Ella nunca se esforzó por formarse o aprender algo. Sin estudios, sin habilidades, sin un solo día de trabajo fuera de casa. Una “ama de casa profesional”, como decía con orgullo.

Nunca critiqué su estilo de vida. Si mi padre lo aceptaba, no era mi lugar juzgarla.

Pero cuando él murió, todo se derrumbó para ella. No se molestó en organizar el funeral ni en ocuparse de los trámites. Simplemente se quedó en la cama, mirando al techo, repitiendo una y otra vez: “¿Qué voy a hacer? ¿Cómo voy a sobrevivir?”.
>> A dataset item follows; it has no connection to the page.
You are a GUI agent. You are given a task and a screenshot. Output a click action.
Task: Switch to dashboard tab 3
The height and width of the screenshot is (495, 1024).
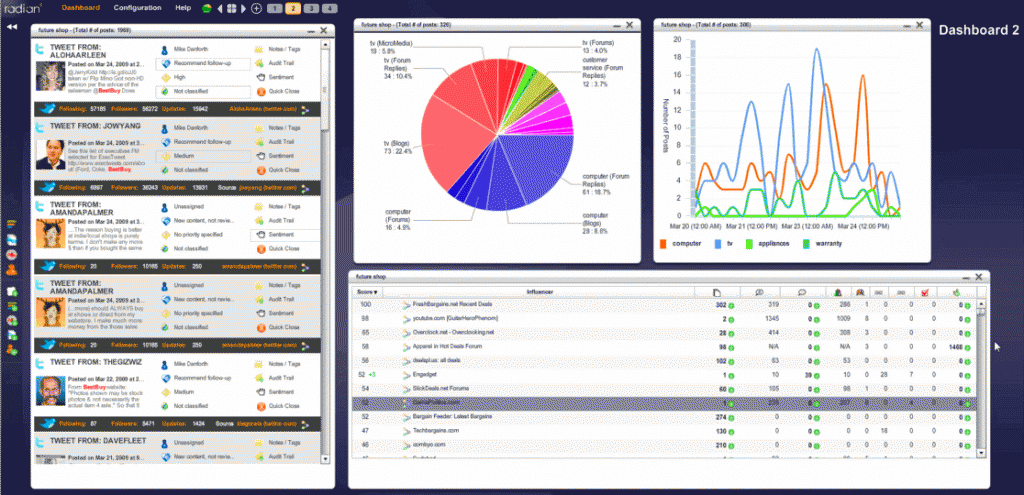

Al principio, pensé que estaba verdaderamente destrozada por el duelo. Pero con el tiempo entendí: no era la pérdida de mi padre lo que la hundía, sino la de su comodidad económica.

Mi padre le dejó algunos ahorros, pero era obvio que no durarían eternamente.

Seis meses después de su muerte, tuvo una “idea brillante”: vender nuestro piso de tres habitaciones y comprar dos más pequeños, uno para ella y otro para mí. Pero quería que el mío se alquilase para vivir de los ingresos.

En su mente, era la solución perfecta. En la realidad, una ilusión. El dinero de la venta no daba para dos viviendas. Y, aunque fuera posible, ¿por qué debía sacrificar mi futuro para que ella siguiera sin hacer nada?

Mi esposa y yo ya pagamos una hipoteca. No podemos permitirnos mantener a otra persona. Así que se lo dije claro: “Mamá, eres adulta. Es hora de trabajar”.

Protestó, pero a regañadientes encontró un trabajo en un supermercado del barrio. Y ahí comenzó el drama.

Cada llamada era una queja: “¡Estoy agotada! ¡Me duelen las piernas! ¡No puedo más!”.

Todas las semanas lloraba por teléfono, suplicando ayuda, diciendo que no aguantaba.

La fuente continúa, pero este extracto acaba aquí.